Records excerpted from a collection →
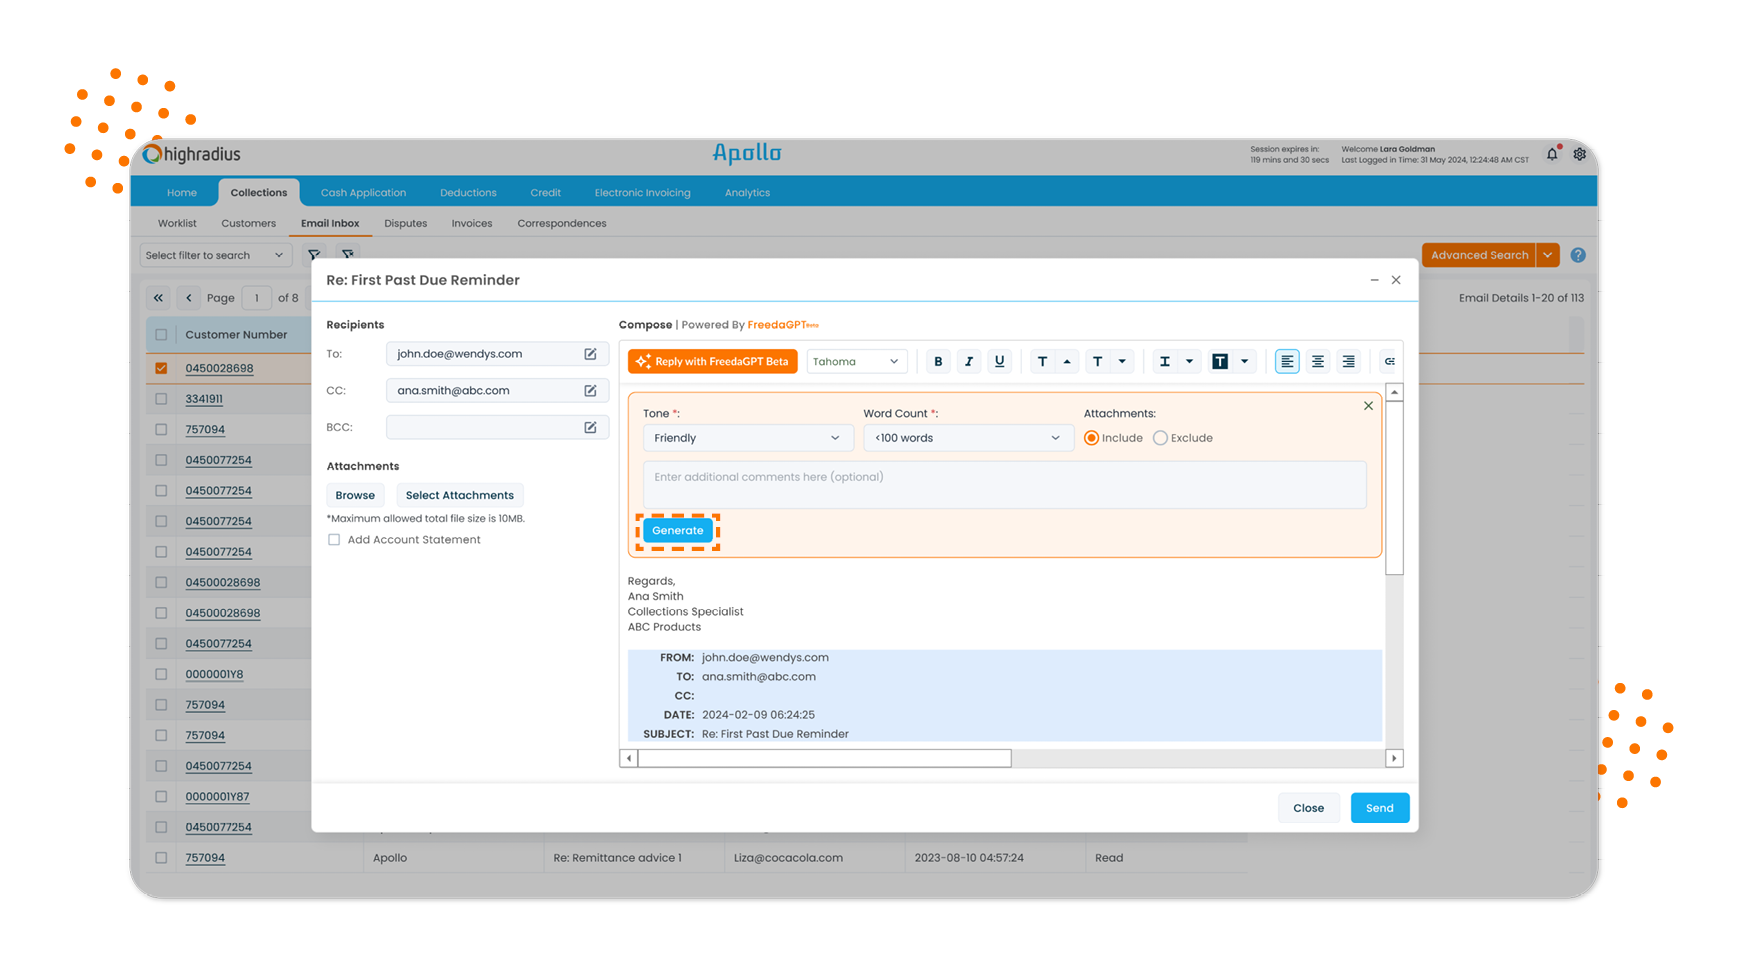Viewport: 1750px width, 959px height.
Task: Click the Select Attachments button
Action: (459, 496)
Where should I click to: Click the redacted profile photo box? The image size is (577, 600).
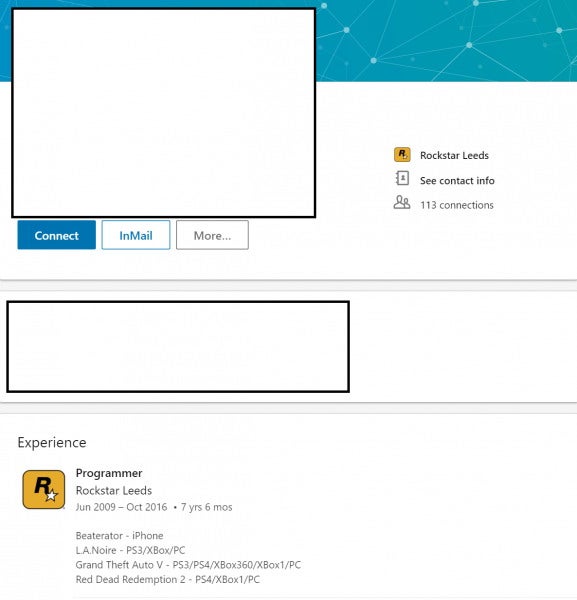[x=164, y=113]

What you are asked to do → Please output exactly the lines from the line containing "Where should I" through the last line of the records above, both included, and leave out any pictures.

Task response →
Where should I click to: Click the redacted profile photo box? The image size is (577, 600).
[x=164, y=113]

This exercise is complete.